Auch André Hoek hat am Hauptbahnhof Erfahrungen wie Elten gemacht. Hoek war
bis vor wenigen Wochen dort Zeitungsverkäufer, inzwischen ist er
Streetworker für Karuna und zuständig für die Kältebahnhöfe Lichtenberg und
Moritzplatz. „Am Hauptbahnhof gibt es zwei Großfamilien, eine drinnen, eine
draußen, sie betteln aggressiv und schlagen Verkäufer. Das ist ein
Dauerthema“, sagt er. Er selbst sei im Frühling 2017 am Bahnhofseingang
Washingtonplatz von Bandenmitgliedern verprügelt worden.

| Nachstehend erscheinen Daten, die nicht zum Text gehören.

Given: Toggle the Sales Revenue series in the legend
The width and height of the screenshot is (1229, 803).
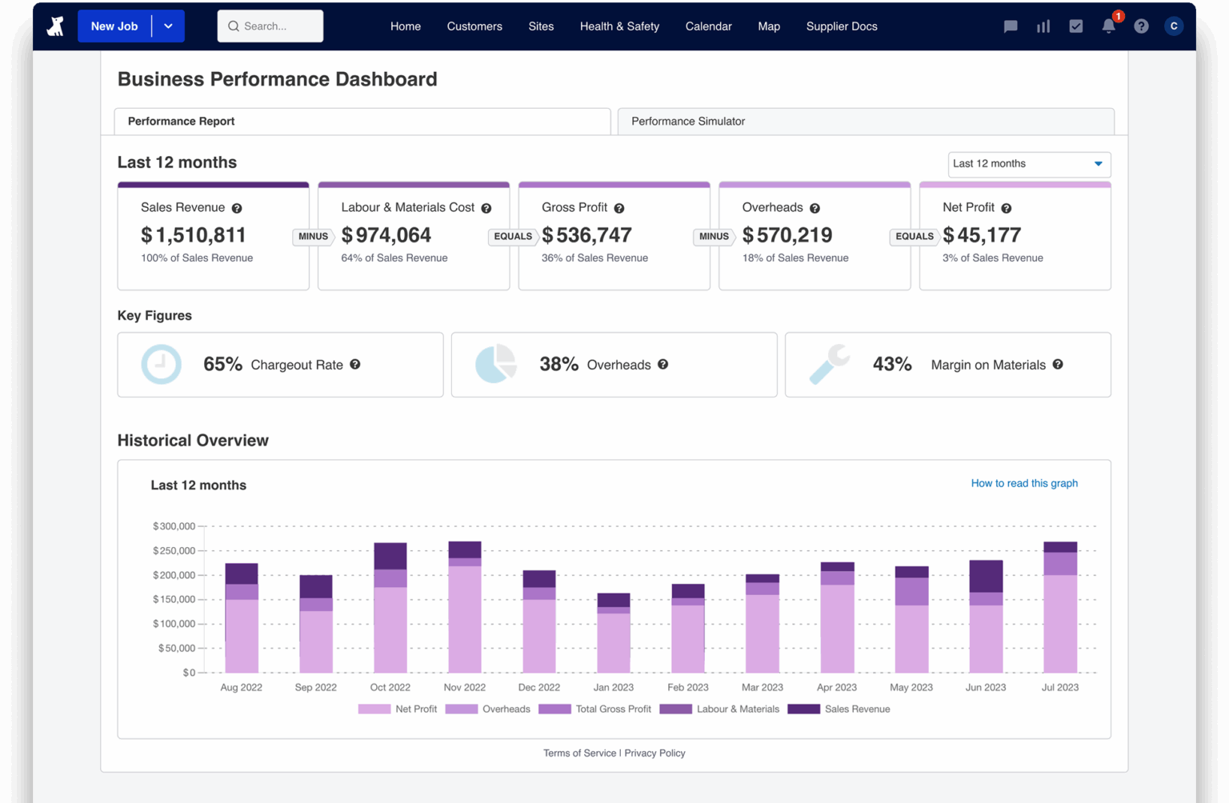Looking at the screenshot, I should tap(803, 709).
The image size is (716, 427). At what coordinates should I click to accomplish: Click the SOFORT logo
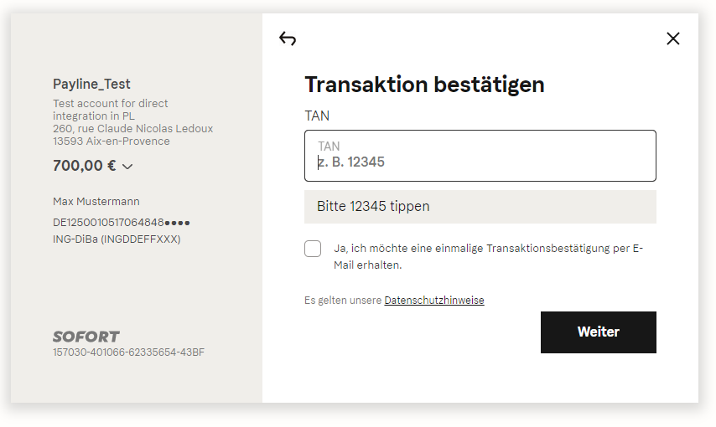[x=86, y=337]
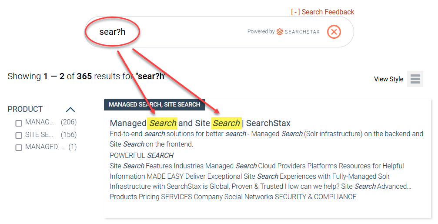Clear the search with the orange X icon
438x224 pixels.
pyautogui.click(x=334, y=32)
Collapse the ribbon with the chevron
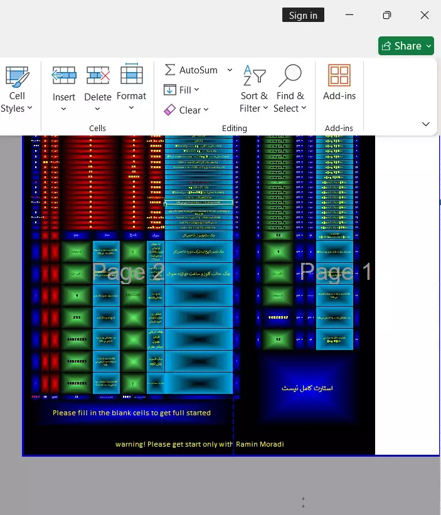 [x=425, y=124]
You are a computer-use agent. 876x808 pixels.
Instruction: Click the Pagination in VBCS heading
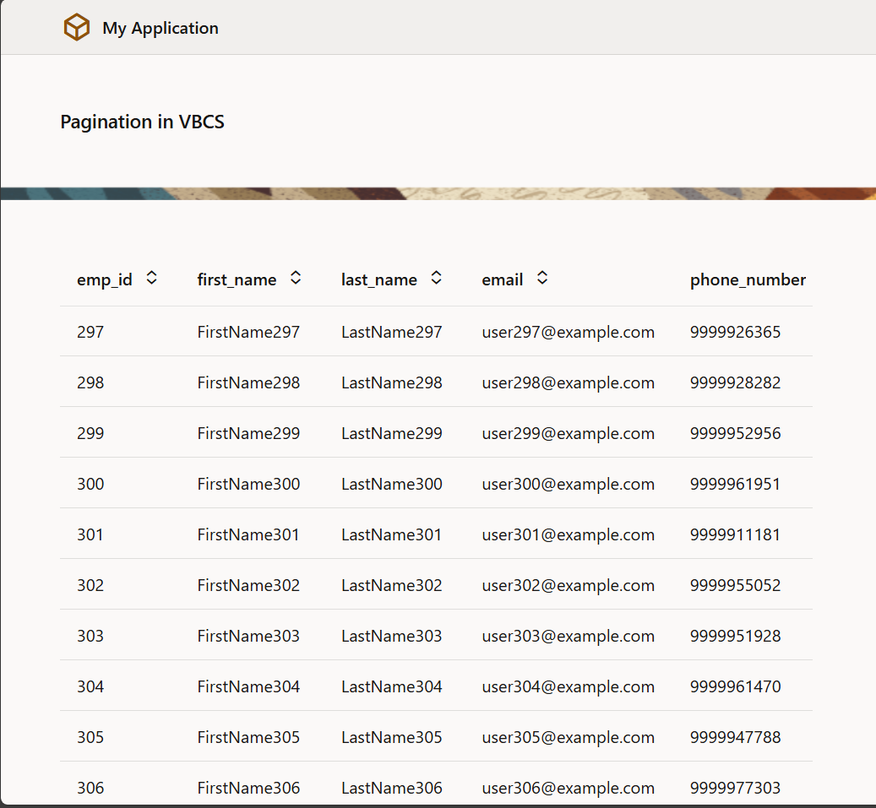click(142, 122)
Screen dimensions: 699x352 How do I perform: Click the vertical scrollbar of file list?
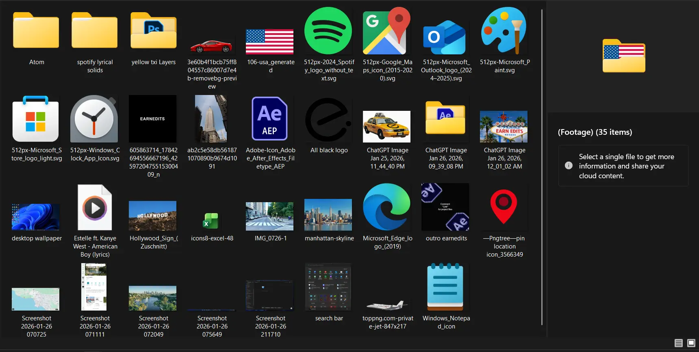tap(542, 166)
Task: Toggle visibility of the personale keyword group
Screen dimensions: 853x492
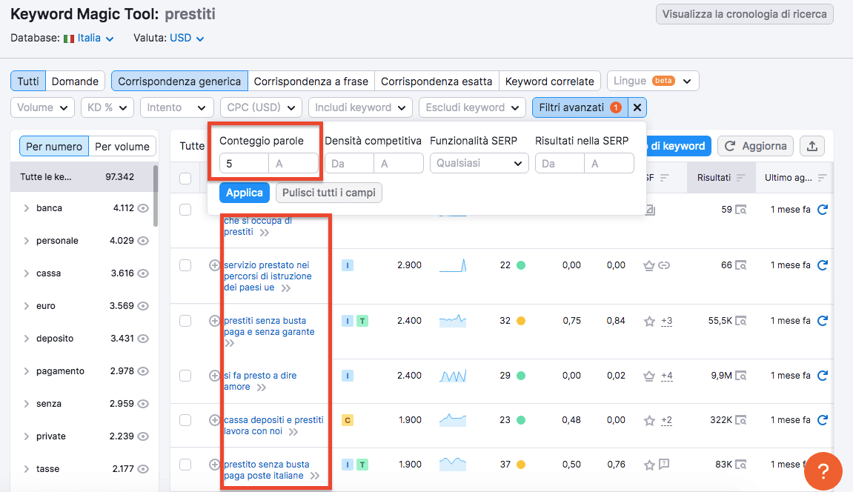Action: 144,241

## „Keine Anzeigen von Obdachlosen“
Hoek sagt, er habe versucht, dies bei der Bundespolizei, die für den
Bahnhof zuständig ist, anzuzeigen. Eine Beamtin habe ihn gefragt, ob er
obdachlos sei. Als er dies bejaht habe, habe sie ihn weggeschickt. „Die
nehmen keine Anzeigen von Obdachlosen entgegen, das hat die Frau mir
unmissverständlich gesagt.“
Petra Elten berichtet dasselbe. Schon mehrfach habe sie versucht, bei der
Bundespolizei Anzeige zu erstatten. Die Angriffe müssten ja auch auf den
Überwachungskameras im Bahnhof zu sehen sein. „Aber im Gegenteil, man
glaubt mir nicht. Ich habe sogar Gegenanzeigen wegen Vortäuschung einer
Straftat bekommen.“
Die Bundespolizei weist diese Vorwürfe zurück. Man sei unabhängig von der
Person automatisch verpflichtet, einer Anzeige nachzugehen, so ein Sprecher
zur taz. Tatsächlich gebe es im Hauptbahnhof sehr viele Anzeigen gegen
wohnungslose Rumänen, vor allem, weil sie Hausverbote nicht beachteten.
Selten würden auch Körperverletzungen und Diebstahl angezeigt. „Wir treffen
dazu unsere Maßnahmen in Absprache mit der DB Sicherheit und der Berliner
Polizei.“
Letztere ist für die Bahnhofsvorplätze zuständig und erklärte auf
taz-Anfrage, ihr lägen keine Erkenntnisse und Strafanzeigen zu „Bettlern,
die im Bereich des Hauptbahnhofs ‚verprügelt‘ worden sind“, vor. Ansonst…
sei man Hinweisen von Bahnreisenden auf „aggressives und organisiertes
Betteln“ am Europaplatz nachgegangen, teils mit zivil eingesetzten Beamten,
man habe aber nichts Entsprechendes feststellen können.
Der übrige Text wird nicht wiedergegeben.